For decades, perhaps over a century, Americans have been making sun tea. For some people, it is the only way they experience tea at all. So frequent are customer questions about sun tea during the summer that I have developed a sun tea training guide for my team. And mind you, we don’t make a drop of the tasty stuff.
Sun tea is fun, and for some, a true passion. I count myself passionate about the passions of the good people who walk through our doors.
In my work, I have long noticed that for many people tea is a sometime thing. It is entwined deeply in social and seasonal traditions, sources of tremendous strength. But they are limiting factors as well, and so I attempt to nudge tea drinkers toward a broader appreciation – to make sun tea drinkers into plain old everyday tea drinkers. A humble, but worthwhile, mission.
As far as I can tell, there are only two honest disadvantages to solar-powered tea – time and, well…sun. I figure my sun tea fans are already a patient bunch, but try as they may, they cannot bend its radiant power to their whim. For the unfortunate majority of us who live in colder, cloudier climes, this means that sun tea season is just that…a season.
For many years, I have been a fervent cold brewer. Armed with little more than a few Hario and Bodum glass teapots, I have been tinkering 52 weeks a year. I even made Christmas iced tea. While cold brew is likely no news to you, my dear reader, it is a revelation to many others.
Could cold brew inspire sun tea enthusiasts to dust off their pitchers?
Before I could convince sun tea lovers to add cold brewing to their repertoire, I had to ask the obvious question: Will people drink cold tea in the winter?

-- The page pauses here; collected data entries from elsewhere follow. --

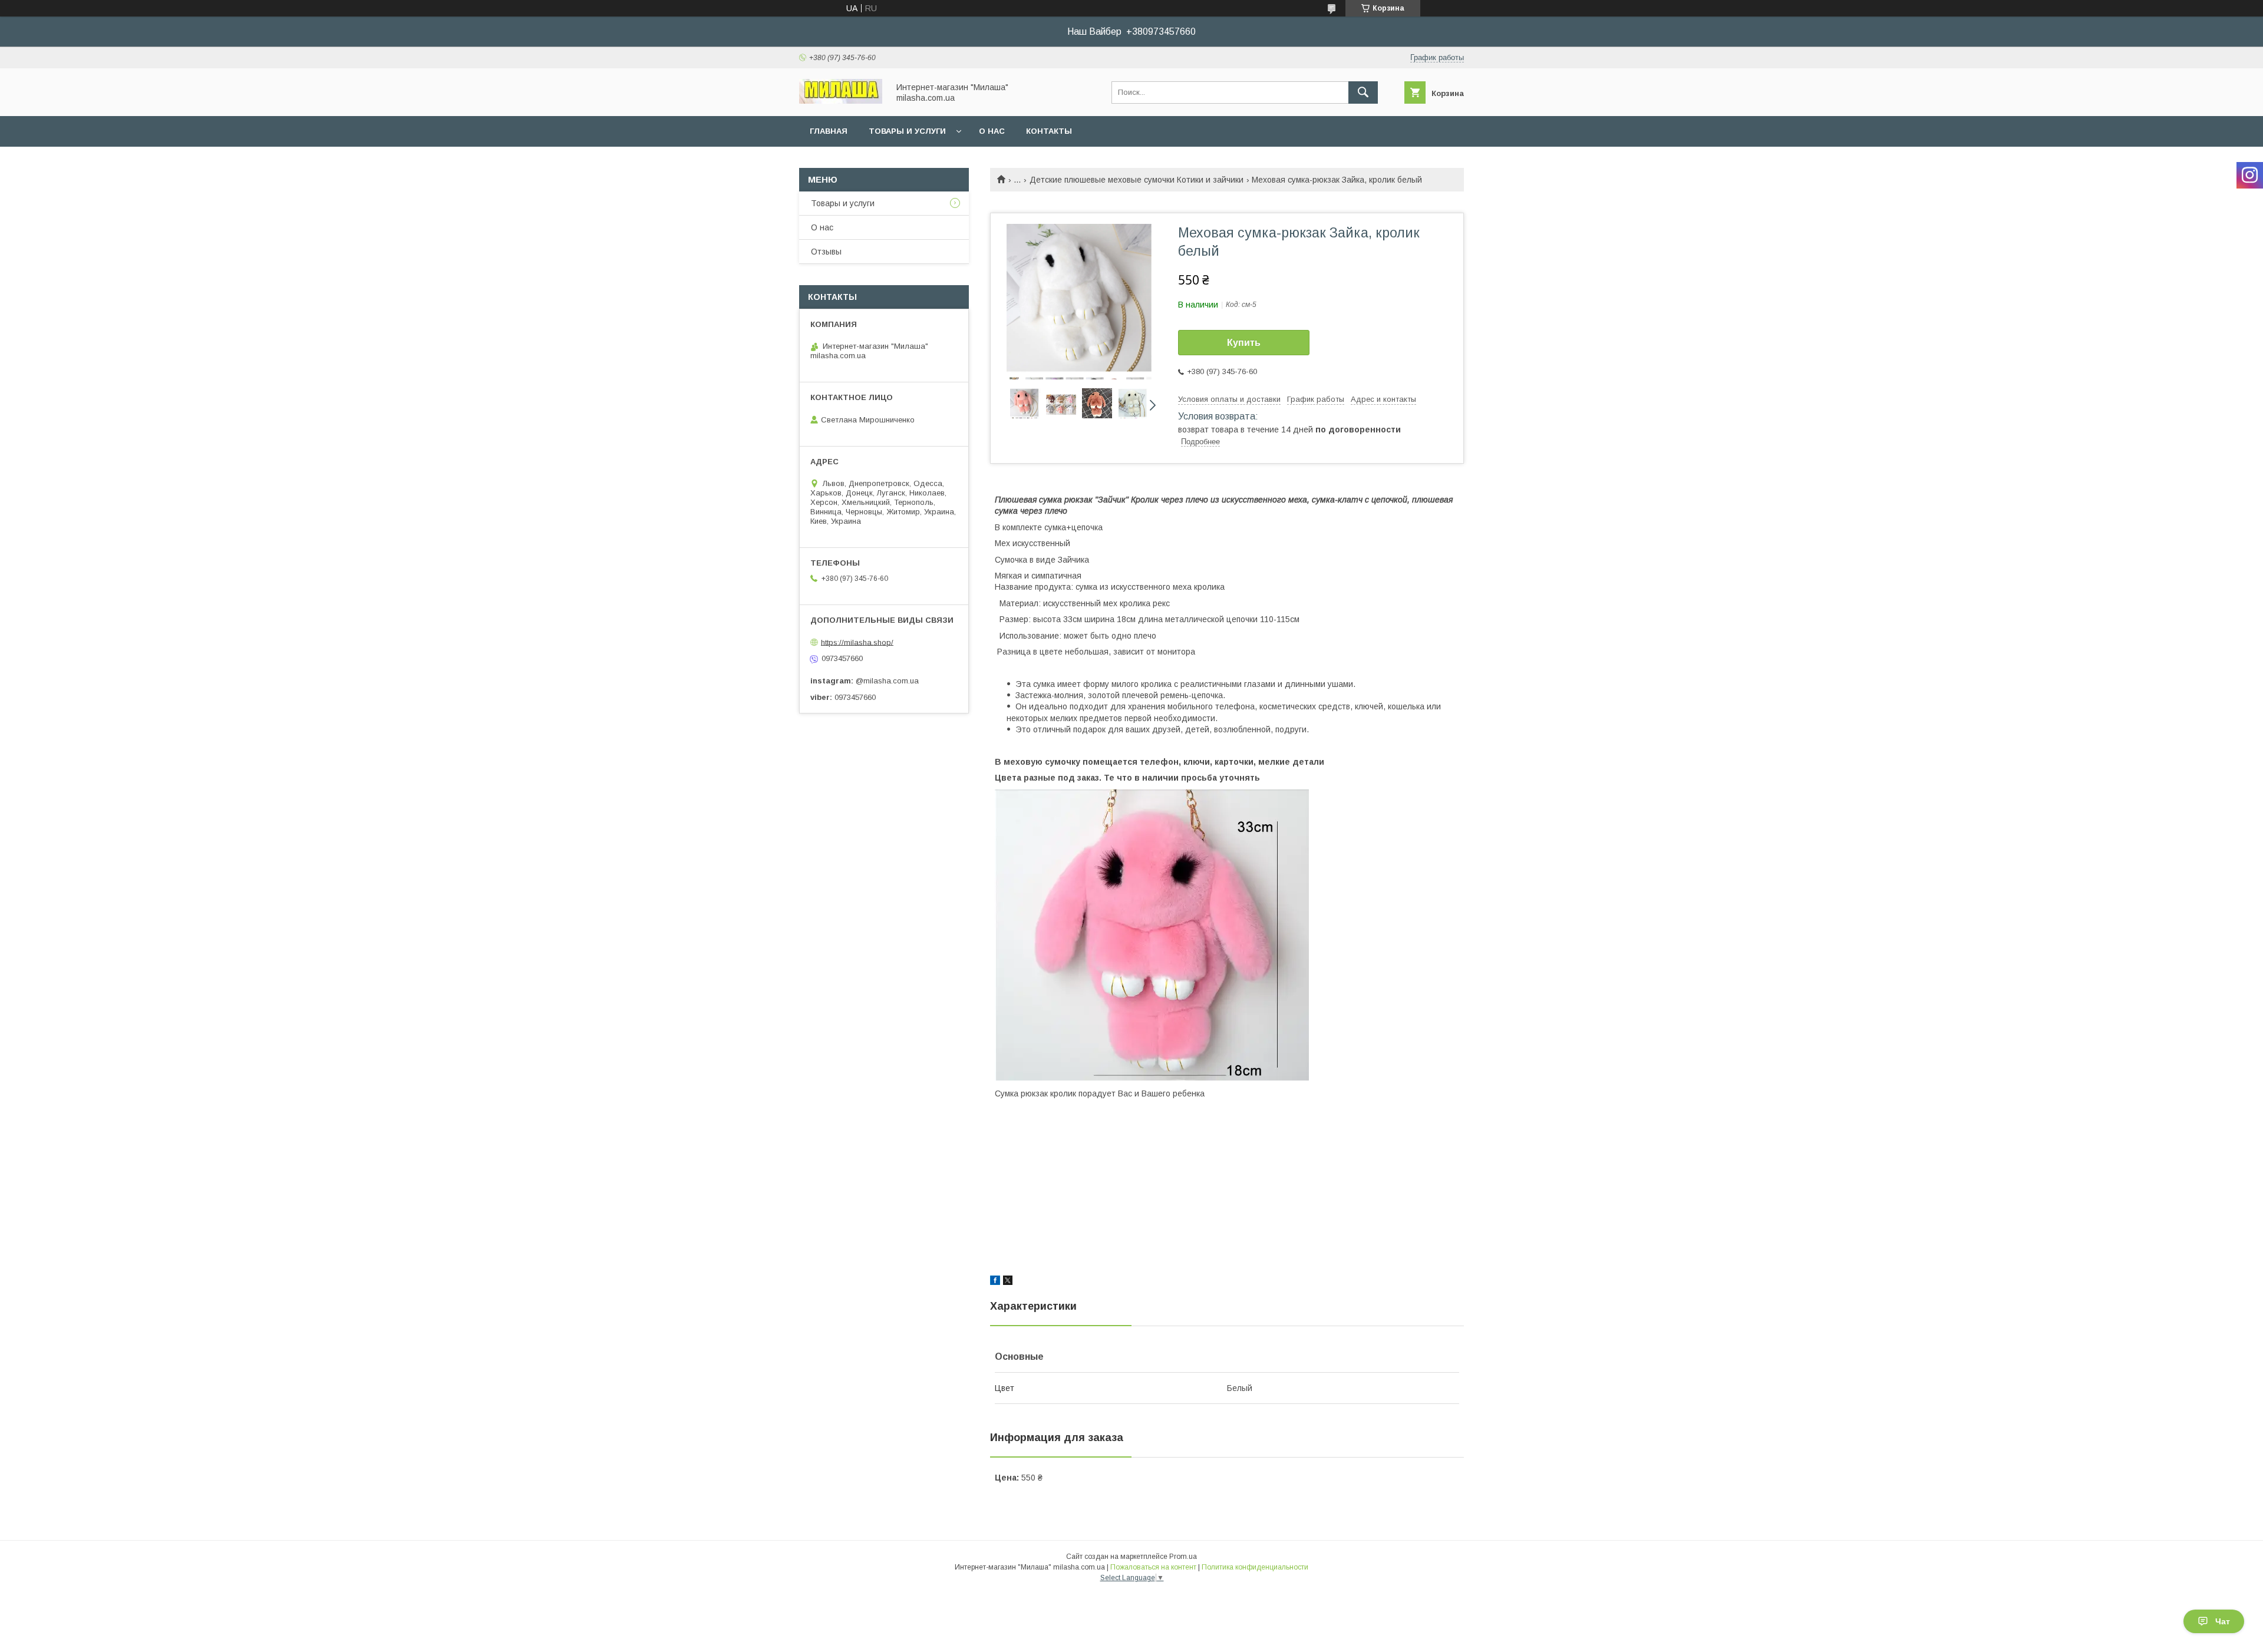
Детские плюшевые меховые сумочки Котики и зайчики (1136, 179)
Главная (828, 131)
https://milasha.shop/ (857, 641)
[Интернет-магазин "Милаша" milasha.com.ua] (840, 100)
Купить (1244, 343)
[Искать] (1363, 92)
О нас (992, 131)
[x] (1007, 1282)
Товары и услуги (907, 131)
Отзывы (826, 251)
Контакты (1049, 131)
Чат (2222, 1621)
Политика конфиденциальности (1255, 1567)
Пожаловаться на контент (1153, 1567)
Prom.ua (1183, 1556)
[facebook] (995, 1282)
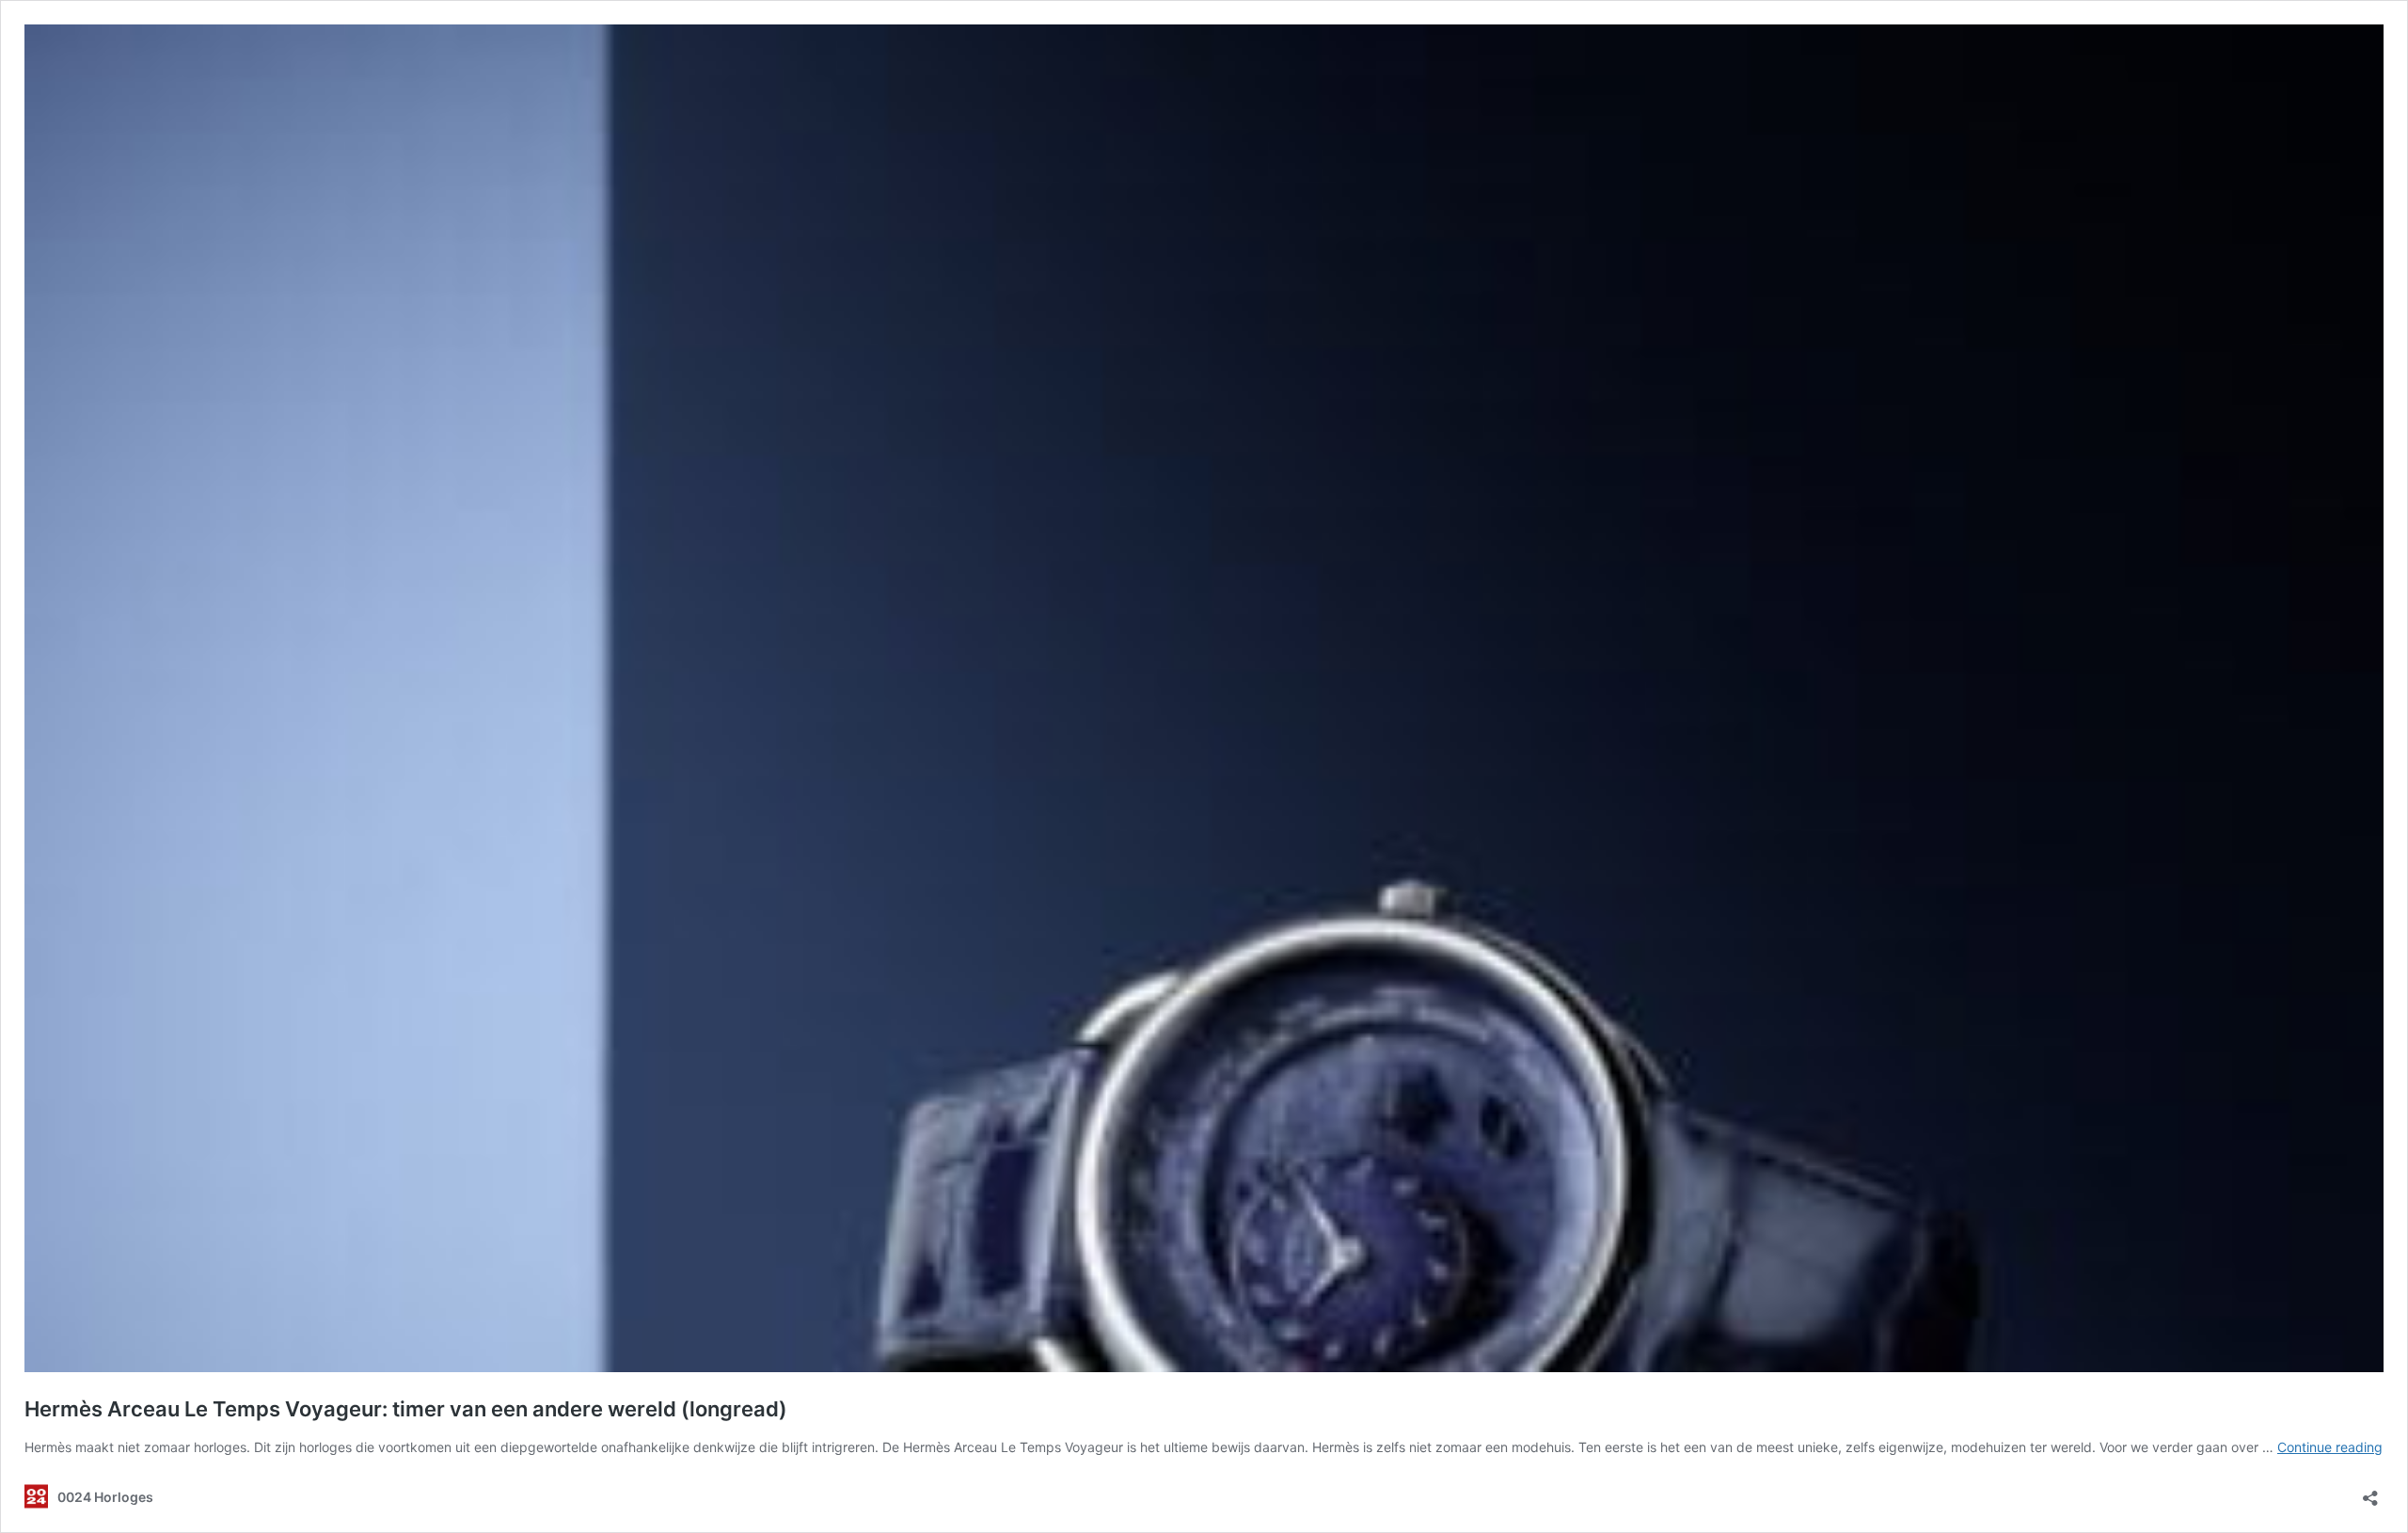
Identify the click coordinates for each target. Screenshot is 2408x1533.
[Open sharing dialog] (2370, 1492)
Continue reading (2330, 1447)
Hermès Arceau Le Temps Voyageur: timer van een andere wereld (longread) (405, 1409)
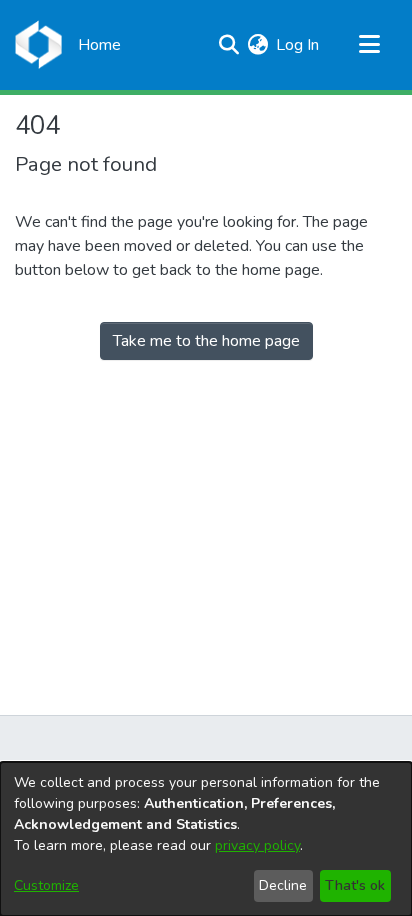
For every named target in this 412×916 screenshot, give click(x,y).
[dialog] (206, 839)
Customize (46, 885)
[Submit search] (228, 45)
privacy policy (257, 845)
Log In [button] (298, 45)
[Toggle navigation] (369, 45)
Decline (283, 885)
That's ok (355, 885)
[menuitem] (257, 45)
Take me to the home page (206, 341)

Put a pitcher of cold brew tea in your fridge and try to resist it when you go for glass of water. And it’s work friendly too, warming up to room temperature at your desk. Throw in the fact that it is a convenient way to meet tea-drinking resolutions and that studies point to lower caffeine levels resulting from cold brewing when compared with conventional hot steeping, and you get people listening.
I like Robert Wemischner’s recommendation from last summer – 2.5 grams of tea for each six ounces. And he is on target again when he suggests using the good stuff – you will see a new side to some of your old favorites, some of which can be steeped a second time to great effect. On that note, it’s about time I put another batch of Darjeeling White tea in the fridge. See you next month!